▸ **Records contained in a dataset**:
*** Begin section ***
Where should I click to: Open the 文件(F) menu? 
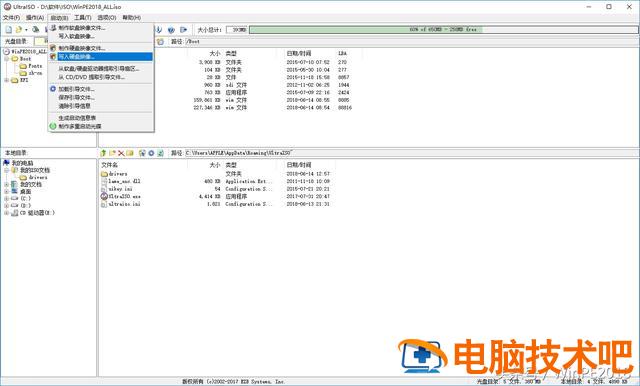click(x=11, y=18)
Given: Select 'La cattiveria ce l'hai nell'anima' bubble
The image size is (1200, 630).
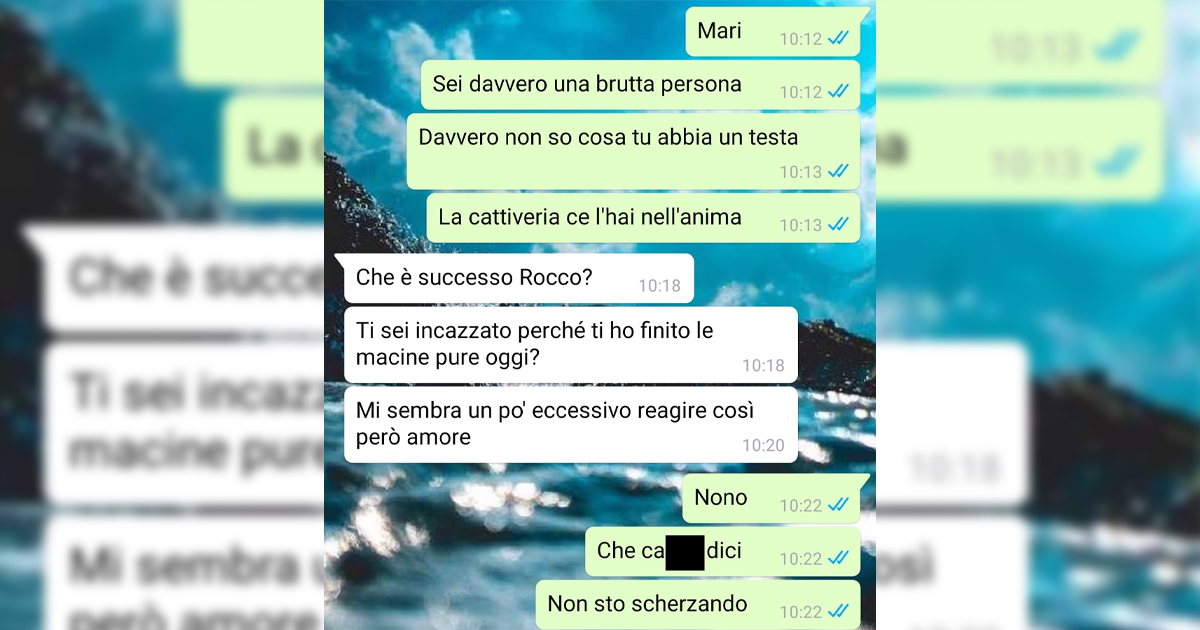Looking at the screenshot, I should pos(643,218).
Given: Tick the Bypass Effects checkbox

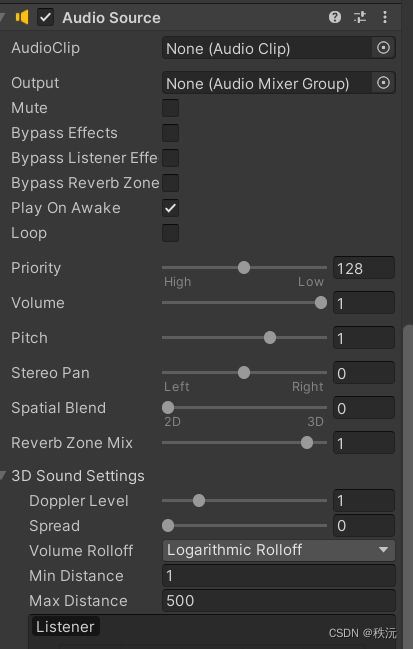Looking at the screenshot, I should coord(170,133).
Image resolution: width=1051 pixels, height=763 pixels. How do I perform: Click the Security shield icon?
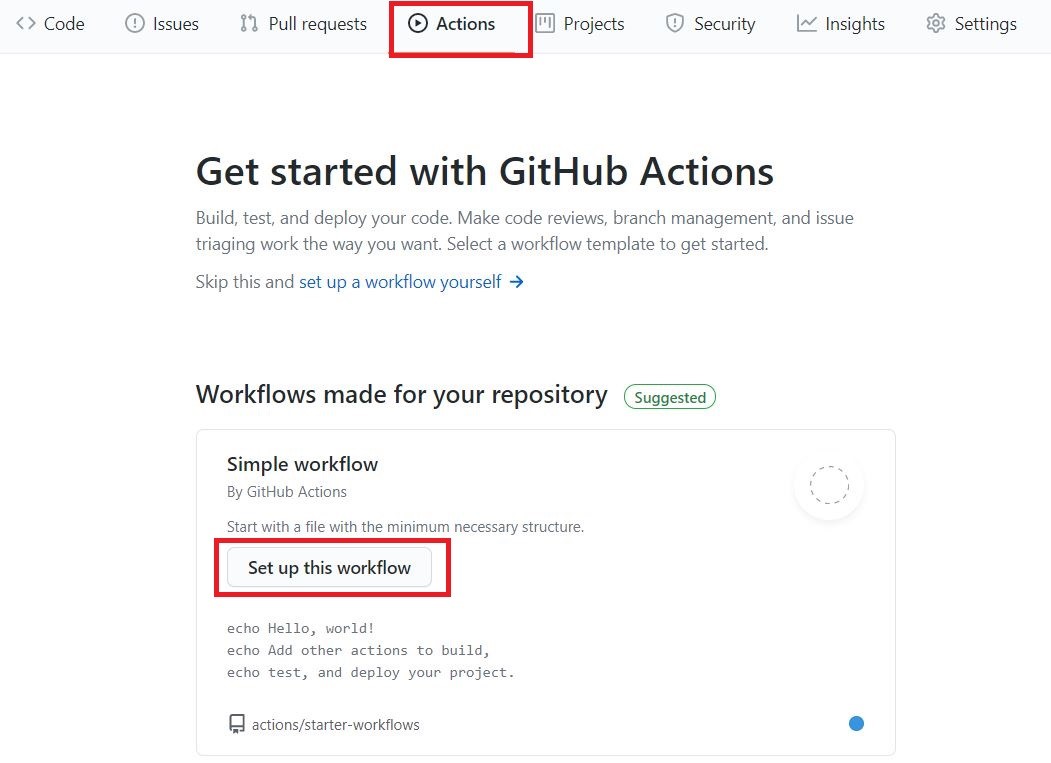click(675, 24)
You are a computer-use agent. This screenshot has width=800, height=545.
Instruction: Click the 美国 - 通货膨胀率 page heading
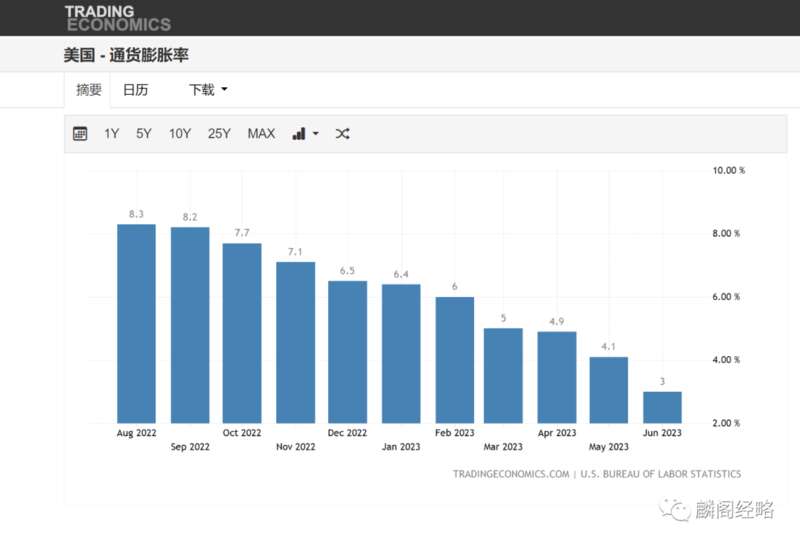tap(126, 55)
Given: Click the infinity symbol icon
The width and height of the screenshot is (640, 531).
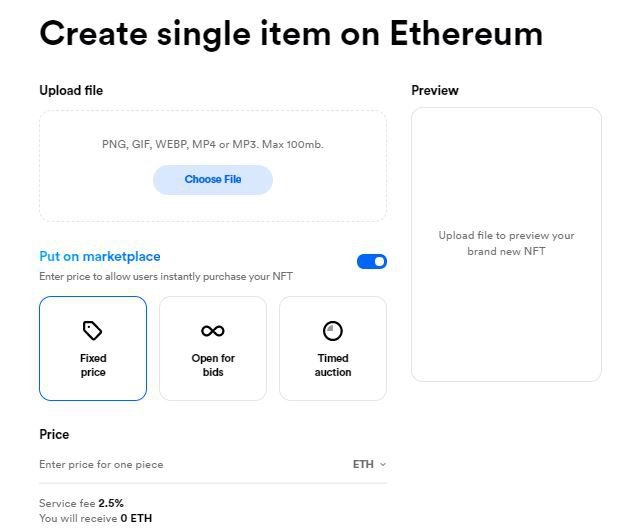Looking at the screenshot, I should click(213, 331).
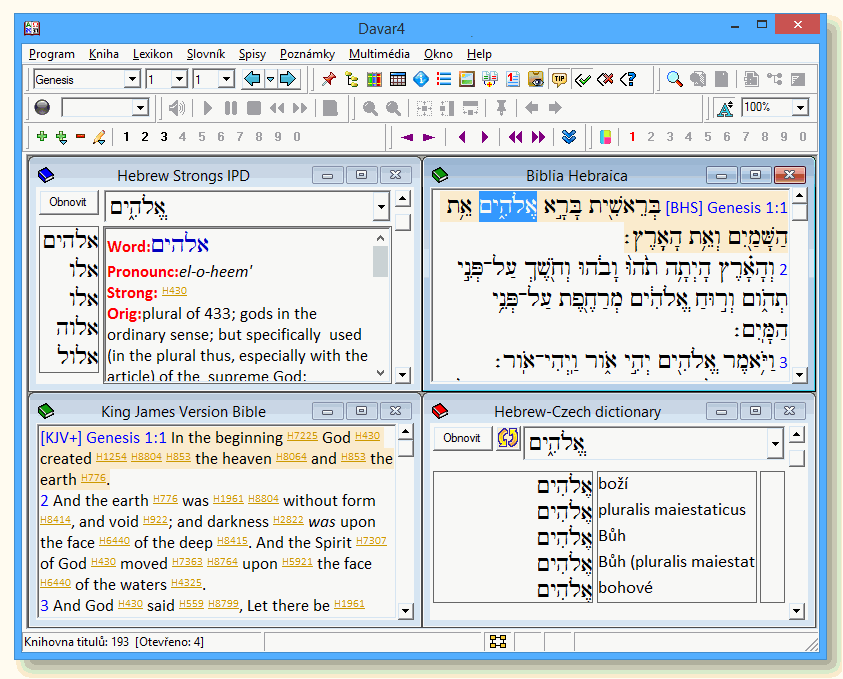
*** End section ***
*** Begin section ***
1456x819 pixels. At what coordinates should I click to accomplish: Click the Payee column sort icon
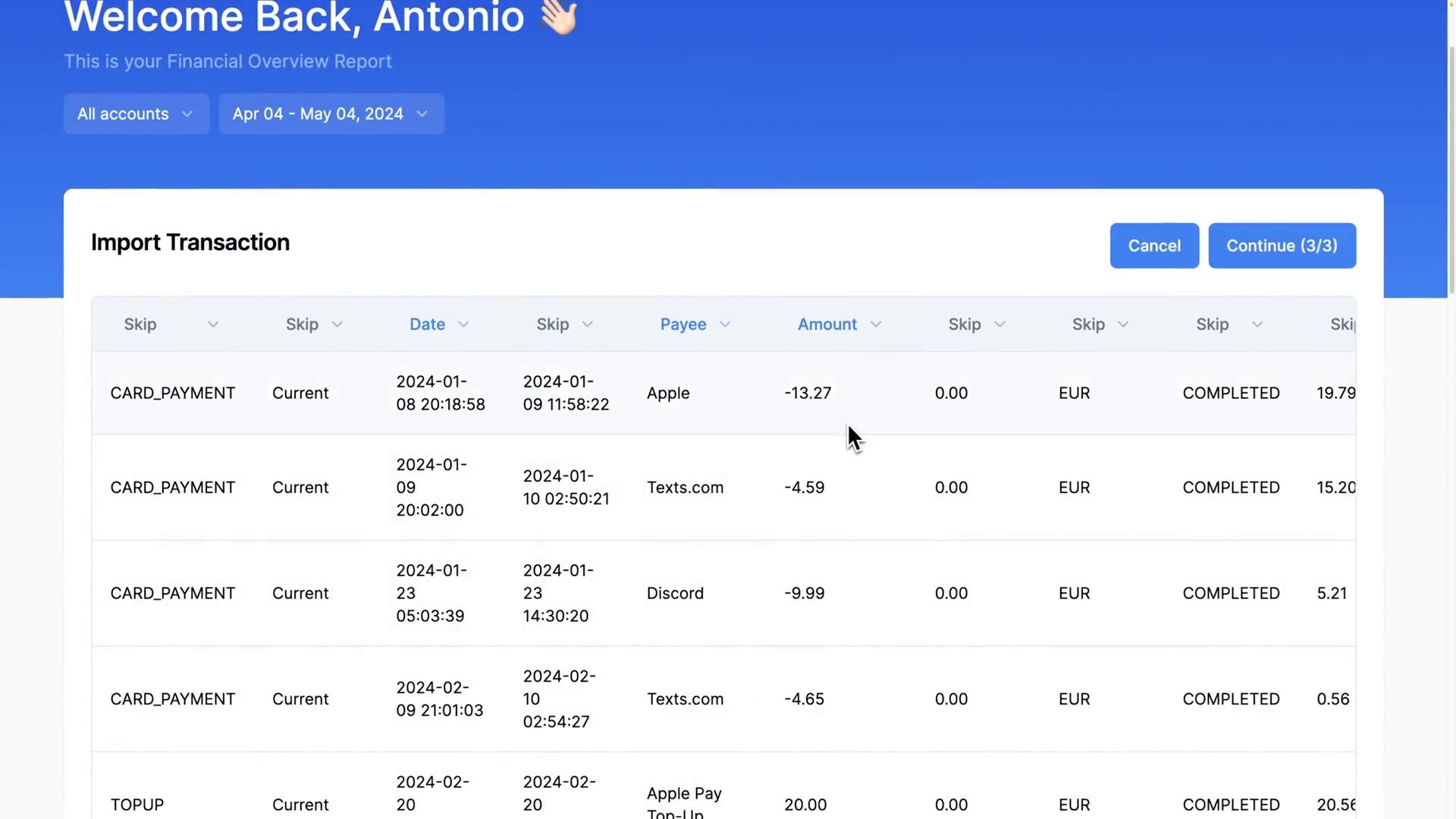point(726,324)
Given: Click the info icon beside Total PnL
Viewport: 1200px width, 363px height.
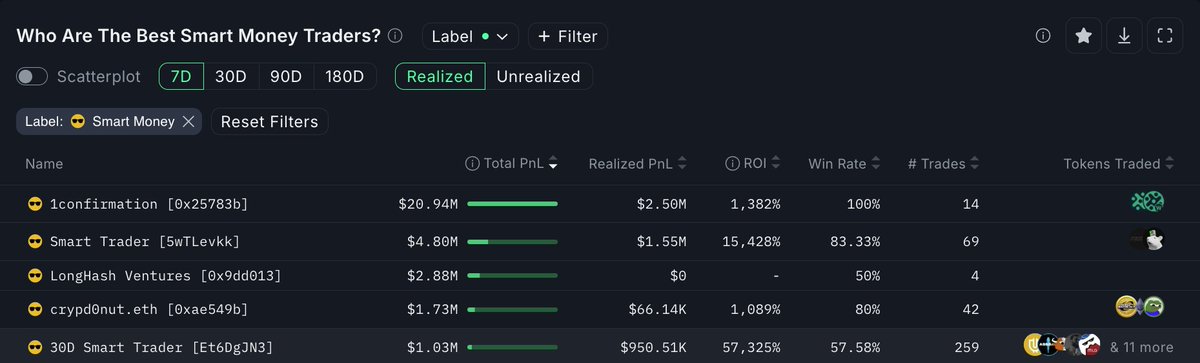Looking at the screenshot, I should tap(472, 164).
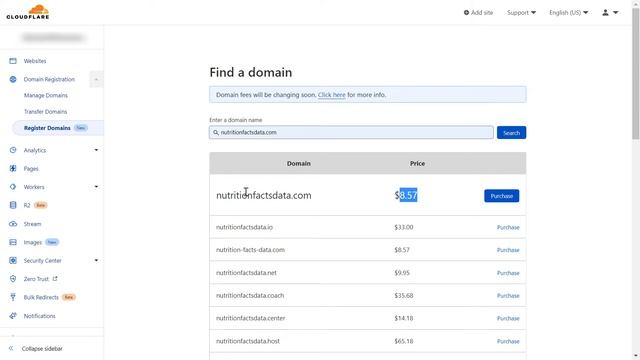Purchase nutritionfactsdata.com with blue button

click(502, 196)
*** End section ***
▸ **Requirement**: Exactly as written above, retype the lines starting at the one holding "Given: Select 'La" and ending at the one holding "Given: Click the infinity symbol icon", both included, but not the pictures.

▸ **Answer to this exercise**:
Given: Select 'La cattiveria ce l'hai nell'anima' bubble
The image size is (1200, 630).
Looking at the screenshot, I should pos(643,218).
Given: Tick the Bypass Effects checkbox

Looking at the screenshot, I should coord(170,133).
Image resolution: width=1051 pixels, height=763 pixels. How do I perform: Click the Security shield icon?
click(675, 24)
You are a computer-use agent. This screenshot has width=800, height=545.
Instruction: Click the 美国 - 通货膨胀率 page heading
tap(126, 55)
Given: Click the infinity symbol icon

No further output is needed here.